How to build a campfire for cooking

How to build a campfire for cooking

Your outdoor cooking needs and how you cook will determine what kind of fire you require.

A platform fire will work best; it creates a solid, flat platform on which to place pots and pans.

When you use skewers or sticks, you want to use a tepee fire or a lean-to fire as they burn hot, making for a quick meal.

Cooking your food in a foil package does not require a specific fire structure and will work well.

Starting the fire

Once you have built your fire, you need to light it up. There are quite a few options available for campers; these are especially useful when the weather is not favorable.

The fire-making tools are among the top ten camping essentials. It is vital to bring along waterproof matches; they will not be affected by the weather. A lighter is another ignitor option; this is a camper’s go-to.

Using a fire starter will help your tinder and kindling light up faster. Once the tinder and kindling catch fire, blow gently at the base of the fire to increase the oxygen circulation and ignite the rest of the wood.

How big should a campfire be?

Decide on what kind of fire you need, a large fire to keep a large group of campers warm or a small cozy fire for a more intimate setting, or maybe you want a fire to cook on and then cozy up around it after.

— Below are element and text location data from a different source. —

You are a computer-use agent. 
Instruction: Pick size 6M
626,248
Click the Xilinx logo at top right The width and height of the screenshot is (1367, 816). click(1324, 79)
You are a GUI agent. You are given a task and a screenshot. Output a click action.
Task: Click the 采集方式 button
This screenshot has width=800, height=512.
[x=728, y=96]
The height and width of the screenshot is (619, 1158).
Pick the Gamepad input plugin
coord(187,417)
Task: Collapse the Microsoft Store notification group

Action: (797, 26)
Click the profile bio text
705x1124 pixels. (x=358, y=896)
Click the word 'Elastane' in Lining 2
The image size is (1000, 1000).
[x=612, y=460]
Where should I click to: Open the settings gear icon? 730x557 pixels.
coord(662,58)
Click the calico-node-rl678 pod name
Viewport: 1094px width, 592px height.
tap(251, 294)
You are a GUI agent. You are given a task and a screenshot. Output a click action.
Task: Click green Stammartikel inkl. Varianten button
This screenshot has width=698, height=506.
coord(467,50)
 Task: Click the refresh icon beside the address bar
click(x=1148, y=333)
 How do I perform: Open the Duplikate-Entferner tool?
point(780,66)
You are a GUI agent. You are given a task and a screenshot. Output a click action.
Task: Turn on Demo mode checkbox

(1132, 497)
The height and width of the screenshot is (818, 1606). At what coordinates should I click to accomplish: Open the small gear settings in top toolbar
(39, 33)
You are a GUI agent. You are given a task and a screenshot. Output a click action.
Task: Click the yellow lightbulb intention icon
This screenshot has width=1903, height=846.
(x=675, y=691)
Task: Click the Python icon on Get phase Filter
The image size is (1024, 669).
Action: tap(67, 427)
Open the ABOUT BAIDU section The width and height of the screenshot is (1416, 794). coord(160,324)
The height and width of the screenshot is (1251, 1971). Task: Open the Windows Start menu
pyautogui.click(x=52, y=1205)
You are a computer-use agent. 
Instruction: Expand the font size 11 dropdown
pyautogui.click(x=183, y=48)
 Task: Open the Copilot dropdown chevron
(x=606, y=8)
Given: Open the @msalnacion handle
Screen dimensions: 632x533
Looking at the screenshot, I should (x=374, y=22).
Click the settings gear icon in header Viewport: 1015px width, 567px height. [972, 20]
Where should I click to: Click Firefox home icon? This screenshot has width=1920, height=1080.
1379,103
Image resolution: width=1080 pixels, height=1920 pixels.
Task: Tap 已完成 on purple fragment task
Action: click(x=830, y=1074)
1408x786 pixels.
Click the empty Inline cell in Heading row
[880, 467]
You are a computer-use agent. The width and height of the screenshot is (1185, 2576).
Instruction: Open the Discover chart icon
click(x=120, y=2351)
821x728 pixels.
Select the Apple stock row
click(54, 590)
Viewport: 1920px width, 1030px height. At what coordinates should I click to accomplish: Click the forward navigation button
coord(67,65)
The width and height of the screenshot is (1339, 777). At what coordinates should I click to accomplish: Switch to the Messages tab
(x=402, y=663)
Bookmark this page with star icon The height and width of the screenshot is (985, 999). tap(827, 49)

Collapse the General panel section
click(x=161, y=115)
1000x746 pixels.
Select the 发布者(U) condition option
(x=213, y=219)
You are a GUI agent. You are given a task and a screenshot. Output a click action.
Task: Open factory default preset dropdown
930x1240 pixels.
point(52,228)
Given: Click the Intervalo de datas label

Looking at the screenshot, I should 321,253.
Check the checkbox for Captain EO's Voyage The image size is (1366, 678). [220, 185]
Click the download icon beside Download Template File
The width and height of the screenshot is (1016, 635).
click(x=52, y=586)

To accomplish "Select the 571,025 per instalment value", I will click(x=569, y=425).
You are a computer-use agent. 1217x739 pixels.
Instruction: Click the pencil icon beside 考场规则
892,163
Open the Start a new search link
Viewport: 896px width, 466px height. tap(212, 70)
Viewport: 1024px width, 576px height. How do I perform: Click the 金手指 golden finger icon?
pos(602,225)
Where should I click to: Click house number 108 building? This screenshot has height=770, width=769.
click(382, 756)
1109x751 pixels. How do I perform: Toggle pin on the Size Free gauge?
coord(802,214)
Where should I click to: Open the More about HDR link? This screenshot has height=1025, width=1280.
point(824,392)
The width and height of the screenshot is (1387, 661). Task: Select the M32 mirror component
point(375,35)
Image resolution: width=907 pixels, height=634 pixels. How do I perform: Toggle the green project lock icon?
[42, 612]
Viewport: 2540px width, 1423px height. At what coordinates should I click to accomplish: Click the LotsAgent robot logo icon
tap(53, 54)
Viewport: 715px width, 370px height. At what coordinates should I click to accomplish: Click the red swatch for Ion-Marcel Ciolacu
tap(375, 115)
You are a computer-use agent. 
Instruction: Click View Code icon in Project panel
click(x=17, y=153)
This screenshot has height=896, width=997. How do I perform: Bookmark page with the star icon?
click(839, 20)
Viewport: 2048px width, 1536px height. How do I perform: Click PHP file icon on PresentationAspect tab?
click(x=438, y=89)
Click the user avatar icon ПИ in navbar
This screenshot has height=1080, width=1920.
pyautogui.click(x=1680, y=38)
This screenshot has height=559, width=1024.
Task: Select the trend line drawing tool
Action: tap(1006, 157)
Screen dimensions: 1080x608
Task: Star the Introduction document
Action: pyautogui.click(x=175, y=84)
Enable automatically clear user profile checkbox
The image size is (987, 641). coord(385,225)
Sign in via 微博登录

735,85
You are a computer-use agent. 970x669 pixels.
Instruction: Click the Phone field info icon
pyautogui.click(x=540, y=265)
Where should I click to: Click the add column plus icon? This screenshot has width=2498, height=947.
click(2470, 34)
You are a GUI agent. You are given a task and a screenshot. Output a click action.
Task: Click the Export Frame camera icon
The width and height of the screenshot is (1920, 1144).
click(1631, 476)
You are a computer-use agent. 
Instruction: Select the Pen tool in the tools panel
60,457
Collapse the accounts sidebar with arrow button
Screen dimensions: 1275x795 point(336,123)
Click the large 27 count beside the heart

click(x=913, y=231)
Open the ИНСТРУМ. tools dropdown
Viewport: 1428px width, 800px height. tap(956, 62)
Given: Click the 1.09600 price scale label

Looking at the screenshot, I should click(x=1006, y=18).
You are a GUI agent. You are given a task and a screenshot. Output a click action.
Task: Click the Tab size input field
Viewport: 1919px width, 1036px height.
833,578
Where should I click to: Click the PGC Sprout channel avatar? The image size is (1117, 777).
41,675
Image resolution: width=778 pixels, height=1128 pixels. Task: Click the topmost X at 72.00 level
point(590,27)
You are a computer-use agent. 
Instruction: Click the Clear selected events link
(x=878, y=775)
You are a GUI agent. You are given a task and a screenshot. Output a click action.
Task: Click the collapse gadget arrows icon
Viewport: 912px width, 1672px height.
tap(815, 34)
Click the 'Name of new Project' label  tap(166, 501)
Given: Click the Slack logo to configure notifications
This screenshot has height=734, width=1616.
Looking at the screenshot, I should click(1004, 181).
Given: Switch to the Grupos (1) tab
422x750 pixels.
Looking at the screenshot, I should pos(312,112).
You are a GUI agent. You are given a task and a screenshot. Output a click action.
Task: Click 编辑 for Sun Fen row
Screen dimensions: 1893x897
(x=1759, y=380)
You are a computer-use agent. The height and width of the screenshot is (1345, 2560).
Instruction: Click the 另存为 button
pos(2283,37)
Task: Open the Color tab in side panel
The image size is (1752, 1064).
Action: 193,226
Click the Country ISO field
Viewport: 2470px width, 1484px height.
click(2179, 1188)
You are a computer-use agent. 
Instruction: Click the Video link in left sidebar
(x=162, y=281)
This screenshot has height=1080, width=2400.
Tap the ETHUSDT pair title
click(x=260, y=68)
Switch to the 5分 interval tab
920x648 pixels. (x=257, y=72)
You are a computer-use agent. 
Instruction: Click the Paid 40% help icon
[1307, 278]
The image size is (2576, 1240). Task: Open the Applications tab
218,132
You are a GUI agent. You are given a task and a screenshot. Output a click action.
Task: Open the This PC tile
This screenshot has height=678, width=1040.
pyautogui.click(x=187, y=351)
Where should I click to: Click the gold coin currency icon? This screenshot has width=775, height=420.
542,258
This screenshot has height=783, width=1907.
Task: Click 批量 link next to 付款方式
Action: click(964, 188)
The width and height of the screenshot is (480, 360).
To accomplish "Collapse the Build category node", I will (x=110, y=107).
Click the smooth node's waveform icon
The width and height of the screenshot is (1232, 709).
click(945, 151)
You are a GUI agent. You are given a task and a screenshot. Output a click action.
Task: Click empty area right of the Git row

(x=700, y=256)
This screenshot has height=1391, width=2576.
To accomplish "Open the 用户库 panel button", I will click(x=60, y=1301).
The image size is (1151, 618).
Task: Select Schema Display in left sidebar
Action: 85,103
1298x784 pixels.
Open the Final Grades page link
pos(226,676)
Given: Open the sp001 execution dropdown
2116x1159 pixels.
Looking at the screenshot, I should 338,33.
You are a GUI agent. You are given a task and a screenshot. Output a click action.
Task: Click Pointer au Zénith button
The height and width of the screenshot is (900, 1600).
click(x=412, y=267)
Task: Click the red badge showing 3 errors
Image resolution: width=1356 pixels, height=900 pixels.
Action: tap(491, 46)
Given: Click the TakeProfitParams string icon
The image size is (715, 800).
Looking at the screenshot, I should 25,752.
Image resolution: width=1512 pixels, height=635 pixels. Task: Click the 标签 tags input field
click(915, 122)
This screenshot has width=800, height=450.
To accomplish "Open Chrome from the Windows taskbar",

These are some of the deciding factors for the size of your fire. You will also need to follow the fire regulations for the campsite.

Keeping the fire going

While your fire burns, slowly add firewood to the campfire ring and feed the fire to keep it going. Do not add too much firewood at once, as this may smother the fire and put it out.

Do not burn plastic and other garbage like cans in your fire; these need to go in the trash.

How to put the fire out correctly

You must completely extinguish a campfire, which can produce intense heat, and if you do not put out the fire completely, it could damage the surroundings and other plant material. Using a campfire ring will minimize this risk; however, ensure the fire is put out.

Ashes must be cool before you leave the campsite. Putting out a fire takes longer than you may think; it will take about 20 minutes to put out the fire.

  Let it burn out completely.

It is best if you let the fire die a while before you want the fire out entirely. You stop feeding the fire, pull out any big logs, and put them out with water. The rest of the fire you can leave to die down completely. You can use the back of your hand to check if the fire is out. Just put the back of your hand near the ash; if you feel any warmth, it is not out yet.

 Extinguish it completely

When lighting the campfire, keep a bucket of sand or water close. Start by sprinkling the water; avoid pouring out the entire bucket of water. Please do not flood the fire ring if someone else will use it later.

Sprinkle water, and mix the embers with a stick until all embers and coals are completely out. Once you no longer see any steam coming from the coals and the hissing has stopped, you are closer to an extinguished fire.

Once the fire is out, clear up the area. Leave the space the same way you found it, especially camping in the backcountry. Clear up the ash and scatter it around a vast area. If you had to dig up a fire pit, fill it up with dirt.

Next time you are out on a camping trip, and after the entire camping experience, you now have the knowledge and valuable tips to make you an expert at building a campfire. You can light up a fire within minutes and keep it alive. You also know how to practice safety while enjoying the ambiance a campfire gives.